Cinnamaldehyde can be ingested through toothpicks infused with cinnamon oil. Sucking on such toothpicks is part of the local food practices in some areas of the United States. 1-star reviews on Amazon suggests that these toothpicks can cause mouth sores in some people.

Triple antibiotic combination (Daptomycin + Cefoperazone / Cefuroxime + Doxycycline)

Zhang and colleagues also studied the effect of antibiotic combinations on Borrelia persisters (https://doi.org/10.3389/fimmu.2021.700782). They found that a triple combination of antibiotics was effective in laboratory situations. This antibiotic combination has yet to be studied in humans.

Polyphenolic compound combination

Anna Goc and colleagues studied a combination of six plant-based compounds in both mice and humans (https://doi.org/10.1177/2040622320922005):

  • Baicalein
  • Luteolin
  • Rosmarinic acid
  • The fatty acids monolaurin and cis-2-decenoic acid
  • Iodine/kelp

When trialed on human patients suffering from chronic Lyme, the results were:

  • 3/17 symptom free
  • 8/17 significant improvement
  • 2/17 slight improvement
  • 4/17 no improvement, minor side effects from treatment (that resolved after treatment was stopped)

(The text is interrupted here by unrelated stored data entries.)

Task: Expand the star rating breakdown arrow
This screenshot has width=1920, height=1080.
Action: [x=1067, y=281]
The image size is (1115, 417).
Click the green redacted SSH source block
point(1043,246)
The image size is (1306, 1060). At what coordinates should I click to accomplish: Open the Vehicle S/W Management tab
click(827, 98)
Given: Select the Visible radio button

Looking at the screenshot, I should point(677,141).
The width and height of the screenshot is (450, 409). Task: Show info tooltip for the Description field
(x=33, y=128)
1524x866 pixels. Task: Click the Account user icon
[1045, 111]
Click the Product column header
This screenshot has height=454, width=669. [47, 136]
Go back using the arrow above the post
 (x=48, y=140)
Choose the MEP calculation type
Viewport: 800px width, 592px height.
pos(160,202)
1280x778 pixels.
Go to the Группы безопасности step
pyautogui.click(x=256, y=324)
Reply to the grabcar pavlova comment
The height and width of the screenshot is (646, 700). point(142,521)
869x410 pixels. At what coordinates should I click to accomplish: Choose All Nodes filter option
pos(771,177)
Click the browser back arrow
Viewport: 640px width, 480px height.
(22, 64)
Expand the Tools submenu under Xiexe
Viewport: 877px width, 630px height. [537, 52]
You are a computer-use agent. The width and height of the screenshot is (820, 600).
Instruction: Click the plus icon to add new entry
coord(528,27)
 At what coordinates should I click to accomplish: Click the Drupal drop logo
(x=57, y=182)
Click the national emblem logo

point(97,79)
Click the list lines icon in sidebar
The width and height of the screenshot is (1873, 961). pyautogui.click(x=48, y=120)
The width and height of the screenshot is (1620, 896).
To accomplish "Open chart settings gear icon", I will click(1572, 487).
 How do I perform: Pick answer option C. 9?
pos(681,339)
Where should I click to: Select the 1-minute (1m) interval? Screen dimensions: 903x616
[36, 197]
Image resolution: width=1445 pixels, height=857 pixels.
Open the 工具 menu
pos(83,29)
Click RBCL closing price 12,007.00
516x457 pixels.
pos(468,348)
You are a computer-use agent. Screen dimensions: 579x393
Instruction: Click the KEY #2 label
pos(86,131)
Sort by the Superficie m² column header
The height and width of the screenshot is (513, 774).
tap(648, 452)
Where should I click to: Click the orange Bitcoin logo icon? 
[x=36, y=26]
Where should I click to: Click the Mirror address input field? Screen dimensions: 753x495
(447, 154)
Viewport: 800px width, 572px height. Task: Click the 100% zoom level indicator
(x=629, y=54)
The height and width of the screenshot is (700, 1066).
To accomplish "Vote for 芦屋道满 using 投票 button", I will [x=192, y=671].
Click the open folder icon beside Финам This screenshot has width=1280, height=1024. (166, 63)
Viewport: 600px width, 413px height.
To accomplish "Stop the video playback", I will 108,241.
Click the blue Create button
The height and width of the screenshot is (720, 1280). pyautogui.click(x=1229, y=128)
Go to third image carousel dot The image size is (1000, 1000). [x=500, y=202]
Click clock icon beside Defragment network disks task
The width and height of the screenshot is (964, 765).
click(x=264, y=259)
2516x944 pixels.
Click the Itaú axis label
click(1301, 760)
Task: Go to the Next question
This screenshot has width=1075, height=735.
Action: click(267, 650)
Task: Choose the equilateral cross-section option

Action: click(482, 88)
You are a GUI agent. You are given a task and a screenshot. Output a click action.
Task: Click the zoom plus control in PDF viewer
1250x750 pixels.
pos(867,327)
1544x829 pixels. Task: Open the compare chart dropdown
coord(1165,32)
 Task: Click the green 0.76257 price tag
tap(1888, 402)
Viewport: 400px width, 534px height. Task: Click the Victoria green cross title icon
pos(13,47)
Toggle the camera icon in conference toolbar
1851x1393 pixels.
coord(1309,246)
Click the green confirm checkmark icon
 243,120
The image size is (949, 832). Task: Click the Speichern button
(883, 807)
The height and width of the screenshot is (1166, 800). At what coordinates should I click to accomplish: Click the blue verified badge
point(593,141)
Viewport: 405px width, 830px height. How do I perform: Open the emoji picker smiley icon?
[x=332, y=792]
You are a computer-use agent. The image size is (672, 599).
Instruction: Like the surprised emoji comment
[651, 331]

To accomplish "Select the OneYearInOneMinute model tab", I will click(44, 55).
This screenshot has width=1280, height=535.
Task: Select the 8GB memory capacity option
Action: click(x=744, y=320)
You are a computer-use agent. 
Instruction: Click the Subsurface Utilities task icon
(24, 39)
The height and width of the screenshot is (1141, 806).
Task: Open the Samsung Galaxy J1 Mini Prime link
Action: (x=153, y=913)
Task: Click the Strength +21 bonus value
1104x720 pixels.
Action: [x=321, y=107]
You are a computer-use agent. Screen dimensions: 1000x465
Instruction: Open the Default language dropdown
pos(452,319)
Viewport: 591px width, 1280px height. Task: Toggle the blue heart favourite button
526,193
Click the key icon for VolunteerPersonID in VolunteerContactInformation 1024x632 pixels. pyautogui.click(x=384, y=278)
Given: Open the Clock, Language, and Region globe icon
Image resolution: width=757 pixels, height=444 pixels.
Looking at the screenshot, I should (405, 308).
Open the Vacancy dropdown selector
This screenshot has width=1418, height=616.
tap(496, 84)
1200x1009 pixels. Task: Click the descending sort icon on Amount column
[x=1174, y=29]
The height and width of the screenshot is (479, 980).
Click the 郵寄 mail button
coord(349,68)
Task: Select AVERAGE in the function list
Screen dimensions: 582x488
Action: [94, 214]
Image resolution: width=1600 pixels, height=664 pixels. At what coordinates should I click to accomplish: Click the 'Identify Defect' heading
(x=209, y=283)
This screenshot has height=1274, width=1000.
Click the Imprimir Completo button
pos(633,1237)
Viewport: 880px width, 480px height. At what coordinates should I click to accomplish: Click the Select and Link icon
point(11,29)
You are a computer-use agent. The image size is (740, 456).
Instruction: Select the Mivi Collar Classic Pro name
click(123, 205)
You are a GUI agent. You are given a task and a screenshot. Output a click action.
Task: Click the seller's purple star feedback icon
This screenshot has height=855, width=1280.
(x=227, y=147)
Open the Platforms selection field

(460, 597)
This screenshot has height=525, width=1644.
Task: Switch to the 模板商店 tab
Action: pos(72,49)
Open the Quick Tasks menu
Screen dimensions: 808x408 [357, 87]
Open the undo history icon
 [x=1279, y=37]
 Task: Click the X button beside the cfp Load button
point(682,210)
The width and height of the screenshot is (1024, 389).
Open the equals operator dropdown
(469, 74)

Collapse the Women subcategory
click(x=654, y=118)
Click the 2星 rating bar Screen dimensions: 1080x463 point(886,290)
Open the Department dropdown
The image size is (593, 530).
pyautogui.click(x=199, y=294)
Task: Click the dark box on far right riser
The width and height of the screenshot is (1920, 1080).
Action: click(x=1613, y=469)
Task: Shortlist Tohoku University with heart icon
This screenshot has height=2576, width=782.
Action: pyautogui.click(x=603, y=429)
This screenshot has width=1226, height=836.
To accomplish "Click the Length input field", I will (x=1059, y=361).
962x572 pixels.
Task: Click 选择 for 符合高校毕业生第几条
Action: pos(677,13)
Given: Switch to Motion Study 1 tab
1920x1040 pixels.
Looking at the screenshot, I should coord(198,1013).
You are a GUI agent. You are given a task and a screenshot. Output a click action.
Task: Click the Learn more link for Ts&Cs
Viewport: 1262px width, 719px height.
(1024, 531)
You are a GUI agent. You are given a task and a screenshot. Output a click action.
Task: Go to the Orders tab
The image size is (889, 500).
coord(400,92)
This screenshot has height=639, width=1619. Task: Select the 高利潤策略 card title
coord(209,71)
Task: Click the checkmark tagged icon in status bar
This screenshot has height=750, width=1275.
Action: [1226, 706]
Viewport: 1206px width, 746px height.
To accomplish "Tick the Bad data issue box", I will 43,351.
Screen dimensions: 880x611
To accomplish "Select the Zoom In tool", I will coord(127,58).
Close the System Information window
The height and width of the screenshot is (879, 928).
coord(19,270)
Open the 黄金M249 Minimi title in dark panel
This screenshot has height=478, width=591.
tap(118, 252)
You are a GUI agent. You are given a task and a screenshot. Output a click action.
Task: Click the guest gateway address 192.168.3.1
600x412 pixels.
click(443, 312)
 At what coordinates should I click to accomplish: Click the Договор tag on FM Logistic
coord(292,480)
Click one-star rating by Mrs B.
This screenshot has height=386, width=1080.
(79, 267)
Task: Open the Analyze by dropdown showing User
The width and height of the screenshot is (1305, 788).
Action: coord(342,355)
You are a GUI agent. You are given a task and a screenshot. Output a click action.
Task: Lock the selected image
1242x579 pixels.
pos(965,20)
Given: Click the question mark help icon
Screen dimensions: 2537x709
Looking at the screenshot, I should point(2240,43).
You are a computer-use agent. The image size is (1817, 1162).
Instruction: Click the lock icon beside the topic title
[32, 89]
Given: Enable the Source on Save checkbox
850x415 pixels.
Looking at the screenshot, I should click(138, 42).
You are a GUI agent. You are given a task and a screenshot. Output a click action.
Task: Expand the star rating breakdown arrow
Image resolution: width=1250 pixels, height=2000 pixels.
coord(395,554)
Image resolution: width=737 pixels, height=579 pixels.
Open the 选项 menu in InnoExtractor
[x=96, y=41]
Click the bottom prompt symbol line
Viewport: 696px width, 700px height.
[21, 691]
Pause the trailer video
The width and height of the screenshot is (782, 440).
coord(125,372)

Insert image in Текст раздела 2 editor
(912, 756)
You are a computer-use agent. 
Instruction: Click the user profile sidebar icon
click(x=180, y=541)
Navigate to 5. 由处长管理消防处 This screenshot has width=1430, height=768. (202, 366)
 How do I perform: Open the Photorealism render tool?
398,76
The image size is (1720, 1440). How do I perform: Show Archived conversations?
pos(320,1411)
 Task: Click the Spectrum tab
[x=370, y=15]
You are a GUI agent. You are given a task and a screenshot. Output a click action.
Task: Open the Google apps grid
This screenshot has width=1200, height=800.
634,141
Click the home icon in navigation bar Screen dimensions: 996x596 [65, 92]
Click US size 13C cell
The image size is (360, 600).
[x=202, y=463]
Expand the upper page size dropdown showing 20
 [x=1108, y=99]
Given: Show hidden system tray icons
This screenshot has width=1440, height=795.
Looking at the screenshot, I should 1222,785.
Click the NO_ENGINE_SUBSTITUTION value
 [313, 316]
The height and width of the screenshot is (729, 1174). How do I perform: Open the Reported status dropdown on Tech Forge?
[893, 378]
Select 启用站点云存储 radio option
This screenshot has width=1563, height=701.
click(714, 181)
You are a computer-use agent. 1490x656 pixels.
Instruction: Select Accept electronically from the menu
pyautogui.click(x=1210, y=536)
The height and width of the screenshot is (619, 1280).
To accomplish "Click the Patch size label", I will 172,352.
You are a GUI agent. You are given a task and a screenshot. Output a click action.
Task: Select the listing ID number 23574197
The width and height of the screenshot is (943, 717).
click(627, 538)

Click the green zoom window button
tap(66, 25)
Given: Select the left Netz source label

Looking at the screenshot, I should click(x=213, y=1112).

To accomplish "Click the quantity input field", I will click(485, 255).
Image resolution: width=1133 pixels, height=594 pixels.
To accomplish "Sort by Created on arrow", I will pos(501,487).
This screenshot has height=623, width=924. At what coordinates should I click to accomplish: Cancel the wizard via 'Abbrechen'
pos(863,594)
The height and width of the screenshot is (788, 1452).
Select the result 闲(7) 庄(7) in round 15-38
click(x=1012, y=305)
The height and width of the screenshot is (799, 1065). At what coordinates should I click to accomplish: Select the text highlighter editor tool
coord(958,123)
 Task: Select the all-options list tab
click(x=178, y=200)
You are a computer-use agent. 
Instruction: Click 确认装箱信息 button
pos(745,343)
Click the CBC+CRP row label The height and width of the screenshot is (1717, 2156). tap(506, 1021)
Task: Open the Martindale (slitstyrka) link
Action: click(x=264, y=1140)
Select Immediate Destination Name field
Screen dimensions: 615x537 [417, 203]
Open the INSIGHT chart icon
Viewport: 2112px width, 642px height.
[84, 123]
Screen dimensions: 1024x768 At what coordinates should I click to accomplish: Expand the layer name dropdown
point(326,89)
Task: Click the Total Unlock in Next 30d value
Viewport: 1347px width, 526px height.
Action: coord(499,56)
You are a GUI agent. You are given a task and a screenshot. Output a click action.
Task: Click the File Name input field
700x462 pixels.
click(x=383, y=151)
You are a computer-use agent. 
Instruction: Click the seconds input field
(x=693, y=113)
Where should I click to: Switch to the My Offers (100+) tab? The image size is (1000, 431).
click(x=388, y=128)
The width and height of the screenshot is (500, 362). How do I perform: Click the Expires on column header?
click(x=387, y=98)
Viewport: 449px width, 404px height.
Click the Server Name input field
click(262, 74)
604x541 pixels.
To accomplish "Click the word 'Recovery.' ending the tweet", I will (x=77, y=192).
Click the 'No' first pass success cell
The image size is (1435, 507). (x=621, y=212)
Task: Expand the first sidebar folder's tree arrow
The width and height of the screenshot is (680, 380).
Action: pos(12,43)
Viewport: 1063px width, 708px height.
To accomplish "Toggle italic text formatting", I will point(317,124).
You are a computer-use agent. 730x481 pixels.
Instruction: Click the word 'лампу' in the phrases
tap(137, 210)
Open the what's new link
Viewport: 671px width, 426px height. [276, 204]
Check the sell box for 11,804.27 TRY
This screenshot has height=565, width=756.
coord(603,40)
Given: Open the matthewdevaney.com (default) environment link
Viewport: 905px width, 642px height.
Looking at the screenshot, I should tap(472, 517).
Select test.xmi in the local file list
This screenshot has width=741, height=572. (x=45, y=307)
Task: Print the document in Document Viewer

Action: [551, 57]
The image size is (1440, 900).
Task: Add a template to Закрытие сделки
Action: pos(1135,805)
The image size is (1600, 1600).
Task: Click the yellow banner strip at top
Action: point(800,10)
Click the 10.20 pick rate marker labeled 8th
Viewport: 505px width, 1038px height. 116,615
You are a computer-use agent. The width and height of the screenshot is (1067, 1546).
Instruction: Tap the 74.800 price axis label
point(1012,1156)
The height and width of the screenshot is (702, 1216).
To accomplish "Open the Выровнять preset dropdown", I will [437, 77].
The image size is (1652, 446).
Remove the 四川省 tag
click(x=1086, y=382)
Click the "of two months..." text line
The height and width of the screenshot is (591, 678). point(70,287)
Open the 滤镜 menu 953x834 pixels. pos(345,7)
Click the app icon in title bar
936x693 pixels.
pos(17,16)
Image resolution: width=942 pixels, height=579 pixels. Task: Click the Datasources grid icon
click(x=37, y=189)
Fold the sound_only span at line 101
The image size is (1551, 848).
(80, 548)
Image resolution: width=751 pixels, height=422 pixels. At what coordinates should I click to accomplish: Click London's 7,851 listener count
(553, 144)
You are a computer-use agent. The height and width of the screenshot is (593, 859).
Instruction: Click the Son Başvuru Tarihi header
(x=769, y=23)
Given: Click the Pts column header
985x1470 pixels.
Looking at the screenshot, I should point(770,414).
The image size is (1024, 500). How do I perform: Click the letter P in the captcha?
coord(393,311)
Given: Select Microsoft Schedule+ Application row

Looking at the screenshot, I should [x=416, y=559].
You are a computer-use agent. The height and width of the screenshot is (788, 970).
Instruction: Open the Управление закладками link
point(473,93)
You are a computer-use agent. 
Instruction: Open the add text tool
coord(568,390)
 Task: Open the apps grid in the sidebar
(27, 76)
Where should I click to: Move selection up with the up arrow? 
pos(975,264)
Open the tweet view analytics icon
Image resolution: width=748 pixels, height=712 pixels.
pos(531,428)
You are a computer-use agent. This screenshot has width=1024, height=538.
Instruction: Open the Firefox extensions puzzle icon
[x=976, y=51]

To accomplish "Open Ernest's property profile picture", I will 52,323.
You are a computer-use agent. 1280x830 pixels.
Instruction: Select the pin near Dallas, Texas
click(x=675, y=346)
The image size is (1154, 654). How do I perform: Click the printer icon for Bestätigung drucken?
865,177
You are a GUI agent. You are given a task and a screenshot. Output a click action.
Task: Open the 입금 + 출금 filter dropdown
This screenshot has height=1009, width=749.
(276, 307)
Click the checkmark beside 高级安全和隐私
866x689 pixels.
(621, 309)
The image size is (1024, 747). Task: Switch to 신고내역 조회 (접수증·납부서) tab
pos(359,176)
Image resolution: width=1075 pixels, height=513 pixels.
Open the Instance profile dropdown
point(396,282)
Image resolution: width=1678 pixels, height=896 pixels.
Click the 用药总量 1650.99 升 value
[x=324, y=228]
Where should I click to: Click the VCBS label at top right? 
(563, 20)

There was no control group in the trial, so it is not entirely clear if the drug combination would have outperformed a placebo treatment. The compounds were purchased from specialty suppliers for higher purity than the same compounds available from mass-market consumer-grade supplements.

Olmesartan

Olmesartan is a repurposed drug being used experimentally to treat chronic illness. Proal and colleague's 2011 paper Immunostimulation in the era of the metagenome (https://doi.org/10.1038/cmi.2010.77) describes their experiences with using the drug to stimulate the immune system via the vitamin D receptor. Their paper describes both positive and negative results, sometimes after years of treatment.

Remdesivir

The World Health Organization does not recommend the use of remdesivir for the treatment of SARS-CoV-2 (the virus that causes COVID). However, a ME/CFS specialist named John Chia is trying the drug as a way to treat enterovirus infections (see this interview with Chia).

During the French 'DisCoVeRy' trial, 1-3 patient deaths were attributed to remdesivir. According to the paper on the clinical trial results:

Three deaths (acute respiratory distress syndrome, bacterial infection, and hepatorenal syndrome) were considered related to remdesivir by the investigators, but only one by the sponsor's safety team (hepatorenal syndrome).